:: Reading passage ::
====
What we are seeing out there on COVID-19


Friends and clients:

Last week we advised you we were moving forward and that was certainly true as we completed multiple studies around the country.

Here’s what we are finding:

1)  People want to talk!  Our incidence and cooperation rates were higher last week.  We also extended our interviewing hours earlier in the day to cellphone respondents and received a strong response.

2) Of course people want to talk about COVID-19 and the impact on their life.  Don’t worry if that’s not the topic of your questionnaire.   Working with our phone centers we have embedded one to three questions about the virus into every questionnaire to help engage the respondent and let them have a chance to express an opinion on this topic.

3) Our surveys continue to be stable — both in terms of sample composition and in attitudes (other than about COVID-19).

We would repeat what we said last week that this continues to be a productive time to continue to conduct polling.

But do not underestimate the difference a week plus meant in terms of peoples’ response to the virus.

We had the benefit of having done a national survey for NBCWSJ on March 11th-13th.  While capturing a sharp increase in awareness of the coronavirus (moving from 60% having seen a lot the previous week to 89% during this time period, an all-time high for any issue we have tracked over the last 13 years), it turned out to be the last moment before widespread school and other closures hit.

This past week showed remarkably different data.   While we cannot directly compare a national track to the data around the country last week, we had so many different surveys, these broad trends are clearly true:

1) COVID-19 has now significantly impacted day-to-day lives.  On the NBCWSJ survey on March 11-13, only roughly one in four said the coronavirus was having a significant or major impact on their daily life. The most dramatic finding last week was this number shot up to the high 50s to lower 60% range saying significant or major impact.
====
:: Work item ::
Reproduce word for word the stretch of the COVID-19 polling update from "2) Of course" through "on this topic.". The data that comes next has no connection to the COVID-19 polling update.

:: Dataset extract ::
====
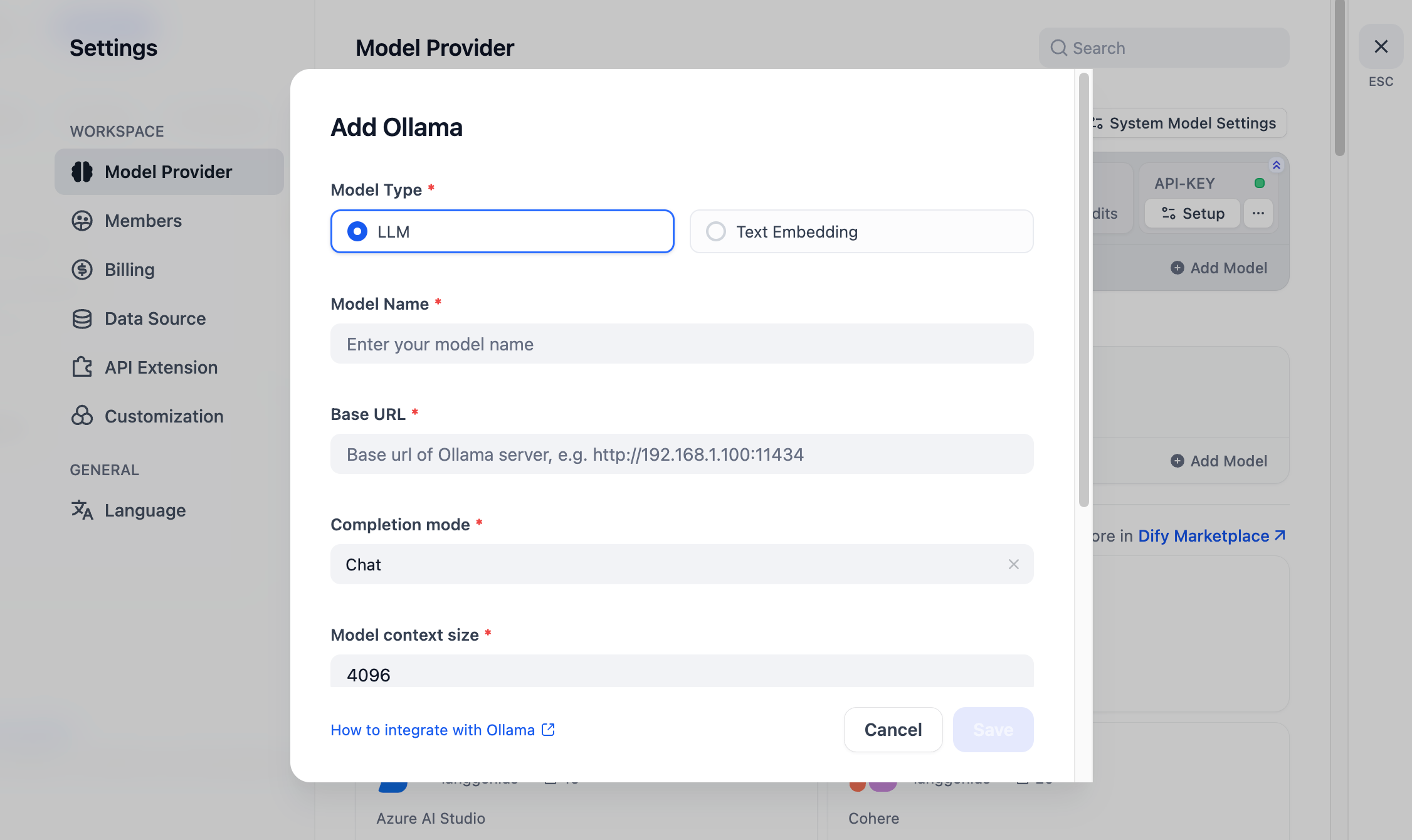Clear the Completion mode selection
Screen dimensions: 1412x840
(x=1013, y=564)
====
:: Your solution ::
2) Of course people want to talk about COVID-19 and the impact on their life.  Don’t worry if that’s not the topic of your questionnaire.   Working with our phone centers we have embedded one to three questions about the virus into every questionnaire to help engage the respondent and let them have a chance to express an opinion on this topic.